Courtesy Johnson Publishing Company
Ebony magazine saved me.
In December 2009, I was laid off from my job as a celebrity reporter for USA Today, where I was mostly covering red-carpet premieres and writing profiles of some of the biggest names in Hollywood. That job was transformative.
It took me from being a highly regarded, but regional, entertainment reporter and moved me into a national space. It helped me build a platform and taught me how to navigate the Hollywood social scene, connect with high-stakes Hollywood publicists and look the world’s most famous people — and, ahem, most beautiful — dead in the eyes and ask them the questions I thought my readers would want to know.
I didn’t have much time to mourn the loss of the job because I immediately received three phone calls from editors following my very public layoff: ESPN’s Page 2, NAACP’s The Crisis magazine and Ebony. They all wanted to hire me immediately to write entertainment pieces for them; Ebony wanted me to write what would be my first cover story.
Ebony was one of a few places that helped me wash away any fears I had about running my own freelance business, which I successfully did for about five years.
That magazine is important.
At that point, I’d been working as an entertainment journalist for more than a decade. I’d recently won a national Emmy for a broadband documentary on singer Aretha Franklin’s 40th anniversary of her cover of Respect, and I’d either won or been a finalist for several major journalism awards. But it wasn’t until that dual cover of the very pregnant actress Paula Patton dropped — in April 2010, for May’s Mother’s Day issue — that my years of hard work were really recognized (and understood) by the people who mattered most to me.
Newspapers, even major metro dailies, such as the Detroit Free Press or the Chicago Tribune, for which I both worked, aren’t a daily diet for many readers. With very few exceptions, people don’t save newspapers. They don’t fan them out on coffee tables. This makes me sad, of course, as a former newspaper reporter, but I’m well aware of reality.

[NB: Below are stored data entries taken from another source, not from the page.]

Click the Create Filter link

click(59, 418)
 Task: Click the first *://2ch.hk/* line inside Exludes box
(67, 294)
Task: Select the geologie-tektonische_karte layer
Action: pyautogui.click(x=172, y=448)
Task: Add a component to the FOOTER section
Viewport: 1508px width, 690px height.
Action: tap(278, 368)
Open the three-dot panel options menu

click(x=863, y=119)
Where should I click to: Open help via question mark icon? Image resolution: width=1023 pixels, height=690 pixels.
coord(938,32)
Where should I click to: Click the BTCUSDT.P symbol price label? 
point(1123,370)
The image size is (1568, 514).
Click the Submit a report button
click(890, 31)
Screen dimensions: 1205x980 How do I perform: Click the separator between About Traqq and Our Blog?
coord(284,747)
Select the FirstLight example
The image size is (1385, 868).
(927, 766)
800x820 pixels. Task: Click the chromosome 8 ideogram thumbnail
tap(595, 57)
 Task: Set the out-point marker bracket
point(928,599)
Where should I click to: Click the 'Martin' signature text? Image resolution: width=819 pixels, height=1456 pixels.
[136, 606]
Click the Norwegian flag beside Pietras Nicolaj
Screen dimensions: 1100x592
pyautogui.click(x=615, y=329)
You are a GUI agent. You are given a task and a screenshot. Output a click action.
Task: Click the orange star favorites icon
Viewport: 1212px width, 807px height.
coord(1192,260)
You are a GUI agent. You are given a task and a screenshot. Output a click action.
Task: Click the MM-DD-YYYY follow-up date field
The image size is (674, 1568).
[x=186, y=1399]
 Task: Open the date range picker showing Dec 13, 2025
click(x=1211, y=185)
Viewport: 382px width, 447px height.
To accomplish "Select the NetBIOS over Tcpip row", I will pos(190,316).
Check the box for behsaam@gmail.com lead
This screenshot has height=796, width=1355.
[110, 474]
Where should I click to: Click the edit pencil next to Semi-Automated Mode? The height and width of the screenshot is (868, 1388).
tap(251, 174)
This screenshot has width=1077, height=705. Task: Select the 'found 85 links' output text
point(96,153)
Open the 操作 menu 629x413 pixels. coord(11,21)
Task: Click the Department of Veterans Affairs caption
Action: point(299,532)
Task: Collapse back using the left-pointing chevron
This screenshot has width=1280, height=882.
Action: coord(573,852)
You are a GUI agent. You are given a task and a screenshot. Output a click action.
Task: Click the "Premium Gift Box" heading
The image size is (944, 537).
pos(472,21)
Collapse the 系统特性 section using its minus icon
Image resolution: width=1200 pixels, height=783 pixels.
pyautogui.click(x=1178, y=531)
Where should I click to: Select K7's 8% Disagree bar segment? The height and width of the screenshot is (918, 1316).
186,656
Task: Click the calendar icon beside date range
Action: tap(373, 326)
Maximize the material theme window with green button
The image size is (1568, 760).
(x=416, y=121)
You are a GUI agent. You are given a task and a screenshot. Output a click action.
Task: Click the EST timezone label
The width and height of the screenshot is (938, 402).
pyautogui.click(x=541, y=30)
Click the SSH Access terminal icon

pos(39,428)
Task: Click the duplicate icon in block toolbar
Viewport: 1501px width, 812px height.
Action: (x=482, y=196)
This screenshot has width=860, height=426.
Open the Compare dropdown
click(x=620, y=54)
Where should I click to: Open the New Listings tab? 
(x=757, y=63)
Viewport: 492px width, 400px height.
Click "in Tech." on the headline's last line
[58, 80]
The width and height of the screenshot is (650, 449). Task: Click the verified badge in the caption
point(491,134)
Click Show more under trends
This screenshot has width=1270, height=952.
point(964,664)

But when that cover dropped, everything changed.
My people read Ebony.
That magazine is important.

Courtesy Johnson Publishing Company
Even if you don’t subscribe, you’re aware of the legacy of the brand. Everybody’s Big Mama and Big Daddy got one delivered to the house during all of our childhoods. Our parents can recall stories and pictures they read in Jet magazine — for which I wrote many, many covers stories as well — that tell important parts of our history; nuggets of news they weren’t getting anywhere else. My mother, a Detroiter who would go visit her aunts, uncles and cousins in Alabama as a kid, described in great detail to me when I was a kid how deeply the photos of young Emmett Till, who was lynched in 1955 at 14 years old, looked in his coffin.
Those magazines were important to black people.
As a former entertainment editor for Ebony who was tasked with securing cover stories for the magazine, I’d argue that they still are.
Outgoing Ebony Editor-in Chief Kierna Mayo — a friend of mine — has taken that magazine to great, new heights and made it palatable for a fresh new generation. She boldly put a shattered image of the 1984 version of The Cosby Show on the cover in an effort to talk about uncomfortable black family issues that we whisper about, but are afraid to talk about in front of white people. She dared to put a group of sexy, curvy and plus-sized women on the cover in an effort to talk about the commercialism of black women’s bodies and very important body-positive image issues.
That magazine is still important to black people.
Save for Essence magazine, no one else on the newsstand is telling those stories. In a universe where the Kate Hudsons and the Anne Hathaways command the Allure and In Style magazines of the world, we still need a place in the magazine world where we can see the 2009 Taraji P. Hensons of the world — someone black folks have been rocking with since her 2001 Baby Boy debut, not someone we only recently discovered via the powerful explosion of a hot network show that everyone (white people) pays attention to.
That magazine is still important.
It was announced Tuesday evening in a Chicago Tribune story that Ebony and Jet magazines were sold to a Texas investment firm. We don’t know what’s going to happen to the legacy of those magazines now that they’re out of the hands of the Johnson Publishing family, the family that made those Emmett Till moments happen.
In that same Chicago Tribune article announcing the sale, it also announced that another friend, Kyra Kyles, will be the new leader. I’m confident that she’ll be able to bring us those very significant moments.
The moments, I imagine, that the next generation will hear us tell them about.
Because those magazines are still important.
We need that voice on the newsstands.
Still.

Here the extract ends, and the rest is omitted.